While flipping through daytime television channels recently, I caught the last words of Ellen DeGeneres swearing to give up fish. She had just interviewed Captain Dave Anderson, who recently untangled a gray whale, a sea lion and other bycatch from a fishing net. In addition to the issue of bycatch, unsustainable fishing methods have resulted in 85% of the world’s fisheries being at-capacity or overfished. With an increasing focus on health these days, many of us have sworn to eat more fish, and have started taking fish oil as a daily supplement. While both may be beneficial to our health, I wonder what the impact of increased seafood consumption is on the health of the oceans?
First, how does the seafood get to our plate? The two most common methods of commercial fishing are purse seine nets (25%) and trawling (54%). Purse seines are used to catch skipjack tuna (the kind you usually see in the grocery store in cans). They use a large net that surrounds schools of fish, then pulls together at the bottom like a string bag. Some commercial fisheries also use fish aggregating devices (FADS) with these nets as a way to lure a large number of fish, but which also attracts other ocean dwellers and results in a high percentage of bycatch as well. Trawling, which uses nets that are sometimes as large as a football field, similarly has problems with a large amount of bycatch due to its indiscriminate nature. Imagine the loss to the diversity of species with 100 million sharks and rays and 300,000 whales, porpoises and dolphins trapped in nets each year.
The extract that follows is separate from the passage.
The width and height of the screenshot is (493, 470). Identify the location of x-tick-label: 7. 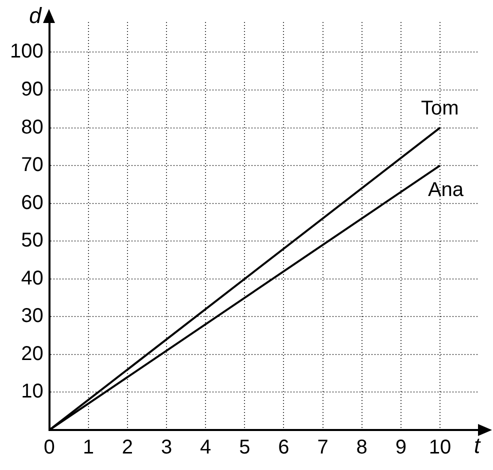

Also imagine a huge trawling net dragging the sea floor, scraping up everything in its path – sponges, starfish, coral, anemones, turtles, and other sea life. Many are dumped back in the sea, but often do not survive their injuries. Although still a huge problem, some technological fixes have emerged to aid in reducing bycatch, like turtle exclusion devices, and devices that emit a sound to warn of impending nets. Also, some nets have “escape hatches” where some animals can break through to be released. Nevertheless, we need a full commitment to solving bycatch problems if we are going to save the diverse species that we enjoy in our oceans today.
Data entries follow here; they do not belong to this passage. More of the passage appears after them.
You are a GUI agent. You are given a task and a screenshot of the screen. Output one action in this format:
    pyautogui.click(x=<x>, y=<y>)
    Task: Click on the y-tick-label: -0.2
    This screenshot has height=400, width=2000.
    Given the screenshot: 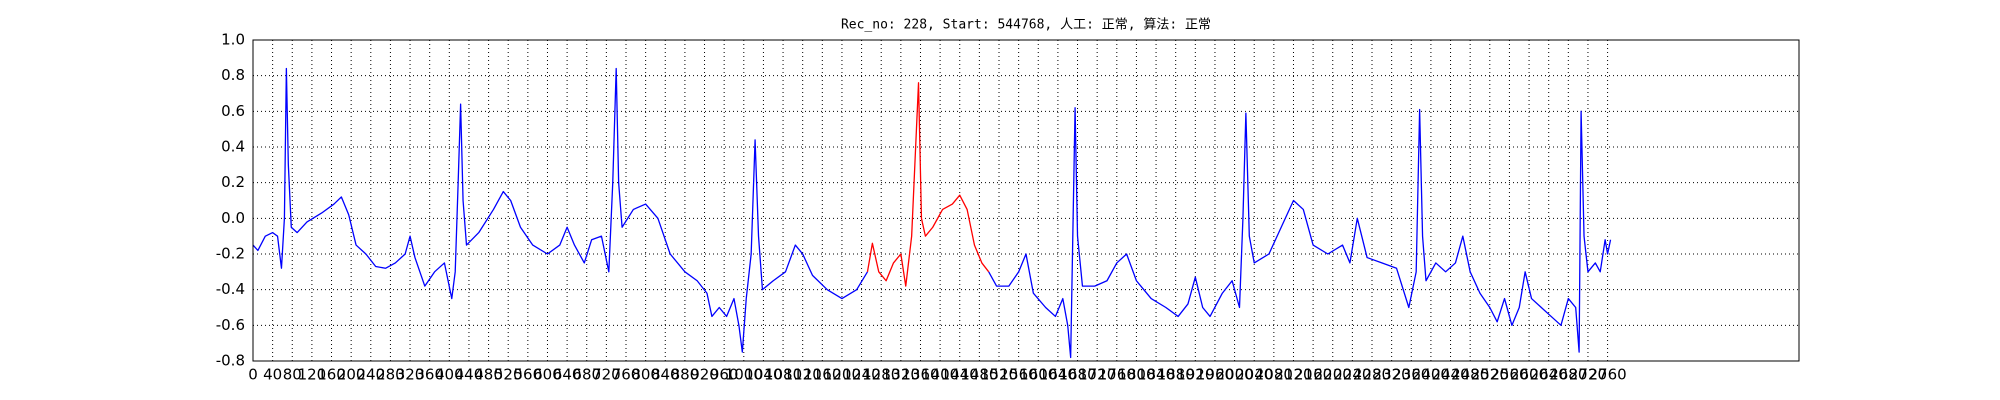 What is the action you would take?
    pyautogui.click(x=230, y=254)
Some people think that aquaculture, or aquatic farming, is the answer. Right now over 100 species are currently being farmed, providing 50% of seafood to U.S. consumers alone. Farming methods vary by country, but often include open net pens for salmon, ponds for shrimp, catfish and tilapia, and raceways for fish like rainbow trout in the U.S. While aquaculture can take the pressure off the oceans, it has its own set of problems. Two of the main issues are that often the fish being raised are fish-eaters themselves, and are being fed wild fish – putting even more pressure on the oceans. For example, it takes 3 pounds of wild fish to feed 1 pound of farmed salmon! Additionally, there is a great deal of water pollution that affects the rest of the nearby ecosystem and also the problem of competition for habitat, as mangrove forests are cut down to make way for shrimp farms, or farms are placed in natural pathways for other fish migrations.
What to do? First, let’s give kudos to those who are committed to sustainable fishing:
- One of the most unique U.S. seafood markets, known for literally chucking fish to customers, Pike Place Seafood Market in Seattle, sells only 100% sustainable seafood! They are now partners with the Monterey Bay Aquarium Seafood Watch program, and are committed to ensuring the health of the oceans for the future.
- Greenpeace ranks supermarkets on their sustainable seafood practices and tracks their efforts to continuously improve the sustainability of their offerings. Hats off to Whole Foods and Safeway for their high rankings! Half of seafood purchases are made at supermarkets, so there is a huge opportunity for purchaser power to be utilized to encourage sustainable brands. One of the biggest sellers in the world, canned tuna, also has one of the biggest sustainability problems. Whole Foods sells its own sustainable tuna brand, and does not sell any seafood that is on the Red List – including orange roughy, bluefin tuna, Chilean sea bass, grouper and shark. We also applaud Costco, A&P and Trader Joe's who are working hard to improve their sustainability each year, but hope others like Kroger will follow their lead. We can show our support by redirecting our dollars to companies doing good things to push for others to follow their lead.
To find out how sustainable seafood is defined and to make good decisions on which seafood to purchase, check out these great resources:
- Avoid Red List species to steer clear of endangered and overfished species.
- Find out where to buy certified sustainable fish or seafood in your area by using the Marine Stewardship Council’s product finder for your area or get a pocket guide.
- Check out the SuperGreen List that points you to seafood that is healthy for both you and the ocean.
- Look for the Sustainable Seafood certification label when you purchase seafood.
The ultimate solution will be a combination of government regulations, industry standards, and suppliers’ and retailers’ commitments to supporting sustainable fishing and the health of our oceans. Most importantly, each of us has an opportunity to influence consumer trends by showing our support for restaurants and markets committed to sustainable seafood.